● **PROBLEM DETAILS**
Every line of the entries below that carries the string "computer" should be copied.

● **STUDY MATERIAL**
▼▼▼

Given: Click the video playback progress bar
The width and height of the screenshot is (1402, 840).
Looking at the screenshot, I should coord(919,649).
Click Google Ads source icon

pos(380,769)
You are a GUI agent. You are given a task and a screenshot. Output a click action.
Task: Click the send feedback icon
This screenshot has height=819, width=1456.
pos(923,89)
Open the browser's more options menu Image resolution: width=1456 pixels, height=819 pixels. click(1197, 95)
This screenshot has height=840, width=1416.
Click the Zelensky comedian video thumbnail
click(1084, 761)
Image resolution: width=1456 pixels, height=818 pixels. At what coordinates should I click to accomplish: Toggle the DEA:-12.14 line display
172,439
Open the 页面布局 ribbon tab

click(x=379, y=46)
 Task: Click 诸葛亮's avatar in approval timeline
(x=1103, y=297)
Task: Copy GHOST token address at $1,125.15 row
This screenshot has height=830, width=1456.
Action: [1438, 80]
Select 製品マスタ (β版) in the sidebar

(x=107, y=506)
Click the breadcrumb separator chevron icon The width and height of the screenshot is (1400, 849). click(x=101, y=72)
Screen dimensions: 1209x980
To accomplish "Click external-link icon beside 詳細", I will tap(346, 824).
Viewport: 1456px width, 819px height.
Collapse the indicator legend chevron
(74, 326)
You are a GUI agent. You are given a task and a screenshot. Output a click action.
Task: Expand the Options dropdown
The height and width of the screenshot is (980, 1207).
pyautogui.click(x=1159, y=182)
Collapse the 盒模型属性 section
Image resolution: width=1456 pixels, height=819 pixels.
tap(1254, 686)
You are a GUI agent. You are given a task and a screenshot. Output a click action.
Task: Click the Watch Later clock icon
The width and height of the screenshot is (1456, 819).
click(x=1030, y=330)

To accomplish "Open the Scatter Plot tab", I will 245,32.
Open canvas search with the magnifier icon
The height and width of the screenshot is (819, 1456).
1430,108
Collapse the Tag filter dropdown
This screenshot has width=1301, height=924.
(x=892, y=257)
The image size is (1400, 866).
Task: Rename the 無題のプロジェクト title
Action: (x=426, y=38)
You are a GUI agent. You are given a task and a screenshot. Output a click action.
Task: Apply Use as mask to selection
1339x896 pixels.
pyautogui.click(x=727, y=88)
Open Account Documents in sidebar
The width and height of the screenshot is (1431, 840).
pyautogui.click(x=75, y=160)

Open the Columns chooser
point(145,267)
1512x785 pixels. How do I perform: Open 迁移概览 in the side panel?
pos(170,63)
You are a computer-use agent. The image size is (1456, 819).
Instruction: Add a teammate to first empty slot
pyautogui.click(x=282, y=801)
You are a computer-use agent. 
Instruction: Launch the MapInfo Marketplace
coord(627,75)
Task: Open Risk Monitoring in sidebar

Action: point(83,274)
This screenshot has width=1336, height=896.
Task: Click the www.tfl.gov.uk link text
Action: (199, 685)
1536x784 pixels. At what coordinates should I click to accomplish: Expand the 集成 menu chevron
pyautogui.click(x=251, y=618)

▲▲▲

● **EXPECTED OUTPUT**
You are a computer-use agent. The image size is (1456, 819).
You are a computer-use agent. 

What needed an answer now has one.